Lewie attends a regular fourth-grade class with an aide. Some days are “two thumbs up” and some are “two thumbs down.”

Charlie is in a special education class, but is reading a little, doing his own math homework and just started spending some time in a regular class.

“He said I feel like I’m in a big boy classroom now,” Johnson said.

 “As a parent it can be heartbreaking,” she said. “But I also feel lucky because we have all learned so much. They’ll both be getting their First Communion this year. It’s a year late, but they did it and I’m so proud of them.”

Book 'Autism Planet' helps spread awareness

Kyle and Isabelle Mosca stood before the audience at the New York Avenue School in Atlantic City recently to talk about the book they wrote, “Adventures to Autism Planet.”

Kyle, 12, is autistic, and calmly surveyed the crowd while Isabelle explained how their book came to be.

Isabelle admits Kyle’s behaviors used to drive her nuts. But when she was 7, she had a dream in which Kyle took her to his “autism planet” and she learned how he viewed life. She told her mother, Isabelle, about the dream, and they made it into a book with photos and drawings by Kyle. The book was just published, and Kyle and Isabelle have been talking about it to raise awareness of autism.

Best known for her work with the FACES Autism Awareness group and the Bubbles for Autism Day, Mosca believes the more people know about autism, the easier it will be for autistic students to be accepted in school and society. Kyle and Isabelle are fraternal twins. Both are sixth-graders at the Ventnor Community School.

Isabelle does most of the talking, but through her eyes Kyle appears not as disabled, just different.

“He is just like us,” she said. “He likes to go swimming, and do all the things we like. “

When a student at New York Avenue School said he has a cousin with autism who always plays by himself, Isabelle suggested he go play with him because his cousin may not know how to ask someone to play. Her mom later said how proud she was of her answer. In the book, Kyle is “normal” on Autism Planet and Isabelle is different.

“This is where we go when life gets too tough for us,” Kyle explains in the story. “Don’t feel sorry for us, just accept us. “

Two autistic brothers, two different experiences

One day, when he was in fifth grade, Joey Parral didn’t want to leave his Upper Township classroom. Other students in the class thought they knew why.

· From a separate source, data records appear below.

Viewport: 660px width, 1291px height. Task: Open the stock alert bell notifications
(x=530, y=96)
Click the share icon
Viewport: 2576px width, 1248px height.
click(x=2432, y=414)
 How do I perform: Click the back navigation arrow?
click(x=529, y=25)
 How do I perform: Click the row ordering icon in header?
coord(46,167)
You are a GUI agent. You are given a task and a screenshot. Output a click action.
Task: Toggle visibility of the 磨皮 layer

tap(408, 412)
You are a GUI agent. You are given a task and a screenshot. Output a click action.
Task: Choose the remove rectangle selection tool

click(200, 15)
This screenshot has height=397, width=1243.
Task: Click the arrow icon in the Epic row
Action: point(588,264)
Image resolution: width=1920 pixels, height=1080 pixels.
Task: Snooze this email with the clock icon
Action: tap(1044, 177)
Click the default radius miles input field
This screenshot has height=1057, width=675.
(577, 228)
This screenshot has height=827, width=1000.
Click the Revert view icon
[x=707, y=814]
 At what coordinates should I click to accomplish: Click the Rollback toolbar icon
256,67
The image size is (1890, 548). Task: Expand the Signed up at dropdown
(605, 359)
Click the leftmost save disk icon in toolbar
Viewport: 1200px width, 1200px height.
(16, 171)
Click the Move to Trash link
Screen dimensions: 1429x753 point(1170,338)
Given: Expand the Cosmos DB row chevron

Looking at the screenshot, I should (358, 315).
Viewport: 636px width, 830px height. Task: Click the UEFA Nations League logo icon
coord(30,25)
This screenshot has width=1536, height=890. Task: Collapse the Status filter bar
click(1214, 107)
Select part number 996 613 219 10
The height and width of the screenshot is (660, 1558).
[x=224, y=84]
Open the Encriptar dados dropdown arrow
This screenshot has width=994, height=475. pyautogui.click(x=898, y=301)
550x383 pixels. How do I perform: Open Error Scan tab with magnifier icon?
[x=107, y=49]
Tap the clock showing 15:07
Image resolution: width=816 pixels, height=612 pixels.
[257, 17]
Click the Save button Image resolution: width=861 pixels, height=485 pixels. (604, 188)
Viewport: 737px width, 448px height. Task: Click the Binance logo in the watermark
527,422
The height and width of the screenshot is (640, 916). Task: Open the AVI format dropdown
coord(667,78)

“They said he likes it when they sing to him, he wants us to sing,” said his mother, Marya Small. “So they sang, and he was so happy.”

Joey, 14, has autism and Down syndrome. Now an eighth-grader at the Upper Township Middle School, he has homeroom and other activities with a regular class, but does academic work in a special classroom. His mother could have placed him in the Cape May County Special Services School. But another autistic son, Ian, now 22, spent much of his schooling in the special services school, and Small fought to keep Joey in his local school where he could be with his hometown community.

“The kids there overall have been great,” she said. “There are students willing to be friends with these kids.”

Small has seen an evolution in how autistic students are educated, and has learned how to advocate for her sons. Ian attended the Cape May County Special Services School until middle school.

“His first contact with regular kids was being on the track team,” she said. “It was great for him. But it still took him three years to work up to a full day in Upper Township Middle School. Joey has always been in his home district.”

Recently, Ian went to work with his father, who was preparing a miniature golf course for the season on the Ocean City boardwalk. A tall, gangly young man, Ian ran over to shake hands, then ran off again through the golf course.

Small plans to have Joey attend Ocean City High School, but admits to being a little nervous.

“It is more challenging,” she said. “But I can see how he’s made progress in school this year.”

Small understands how hard it is for Joey and Ian to make friends. She has quarterly dinners at her home to which she invites his classmates and friends of her daughter, who is not disabled.

“People worry about these kids being in a regular school,” Small said. “But the other kids have been great.”